## Directions for this task
Change every "Screen dimensions" in the records that follow to "Display size", leaving everything else as it is.

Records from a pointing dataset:
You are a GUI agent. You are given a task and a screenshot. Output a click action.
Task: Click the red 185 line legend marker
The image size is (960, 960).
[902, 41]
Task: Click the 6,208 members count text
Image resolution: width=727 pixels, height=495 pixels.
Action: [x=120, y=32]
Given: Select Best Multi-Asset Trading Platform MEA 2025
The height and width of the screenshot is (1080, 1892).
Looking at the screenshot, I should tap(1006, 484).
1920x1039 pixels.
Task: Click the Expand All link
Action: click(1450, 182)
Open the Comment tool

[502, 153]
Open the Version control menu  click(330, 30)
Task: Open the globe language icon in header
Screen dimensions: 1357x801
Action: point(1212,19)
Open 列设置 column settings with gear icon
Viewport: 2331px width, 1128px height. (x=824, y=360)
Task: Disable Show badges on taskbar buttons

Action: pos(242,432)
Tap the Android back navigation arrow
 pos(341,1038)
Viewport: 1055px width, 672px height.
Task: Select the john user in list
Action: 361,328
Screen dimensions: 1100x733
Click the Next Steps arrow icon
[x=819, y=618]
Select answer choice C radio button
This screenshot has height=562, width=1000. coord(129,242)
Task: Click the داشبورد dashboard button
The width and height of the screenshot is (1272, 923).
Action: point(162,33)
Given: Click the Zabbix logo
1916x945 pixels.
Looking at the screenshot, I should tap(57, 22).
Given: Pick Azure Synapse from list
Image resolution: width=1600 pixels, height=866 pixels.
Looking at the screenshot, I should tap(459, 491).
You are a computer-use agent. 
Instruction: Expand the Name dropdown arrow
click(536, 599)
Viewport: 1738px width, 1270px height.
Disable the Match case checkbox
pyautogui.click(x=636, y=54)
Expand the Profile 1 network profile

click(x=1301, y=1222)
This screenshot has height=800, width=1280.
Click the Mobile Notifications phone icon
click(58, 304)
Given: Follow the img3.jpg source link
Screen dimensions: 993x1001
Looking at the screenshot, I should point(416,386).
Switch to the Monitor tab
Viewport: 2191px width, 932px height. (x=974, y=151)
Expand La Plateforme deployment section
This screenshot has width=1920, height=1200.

## Complete response
You are a GUI agent. You are given a task and a screenshot. Output a click action.
Task: Click the red 185 line legend marker
The image size is (960, 960).
[902, 41]
Task: Click the 6,208 members count text
Image resolution: width=727 pixels, height=495 pixels.
Action: [x=120, y=32]
Given: Select Best Multi-Asset Trading Platform MEA 2025
The height and width of the screenshot is (1080, 1892).
Looking at the screenshot, I should tap(1006, 484).
1920x1039 pixels.
Task: Click the Expand All link
Action: click(1450, 182)
Open the Comment tool

[502, 153]
Open the Version control menu  click(330, 30)
Task: Open the globe language icon in header
Display size: 1357x801
Action: point(1212,19)
Open 列设置 column settings with gear icon
Viewport: 2331px width, 1128px height. (x=824, y=360)
Task: Disable Show badges on taskbar buttons

Action: pos(242,432)
Tap the Android back navigation arrow
 pos(341,1038)
Viewport: 1055px width, 672px height.
Task: Select the john user in list
Action: 361,328
Display size: 1100x733
Click the Next Steps arrow icon
[x=819, y=618]
Select answer choice C radio button
This screenshot has height=562, width=1000. coord(129,242)
Task: Click the داشبورد dashboard button
The width and height of the screenshot is (1272, 923).
Action: point(162,33)
Given: Click the Zabbix logo
1916x945 pixels.
Looking at the screenshot, I should tap(57, 22).
Given: Pick Azure Synapse from list
Image resolution: width=1600 pixels, height=866 pixels.
Looking at the screenshot, I should tap(459, 491).
You are a computer-use agent. 
Instruction: Expand the Name dropdown arrow
click(536, 599)
Viewport: 1738px width, 1270px height.
Disable the Match case checkbox
pyautogui.click(x=636, y=54)
Expand the Profile 1 network profile

click(x=1301, y=1222)
This screenshot has height=800, width=1280.
Click the Mobile Notifications phone icon
click(58, 304)
Given: Follow the img3.jpg source link
Display size: 993x1001
Looking at the screenshot, I should point(416,386).
Switch to the Monitor tab
Viewport: 2191px width, 932px height. (x=974, y=151)
Expand La Plateforme deployment section
This screenshot has width=1920, height=1200.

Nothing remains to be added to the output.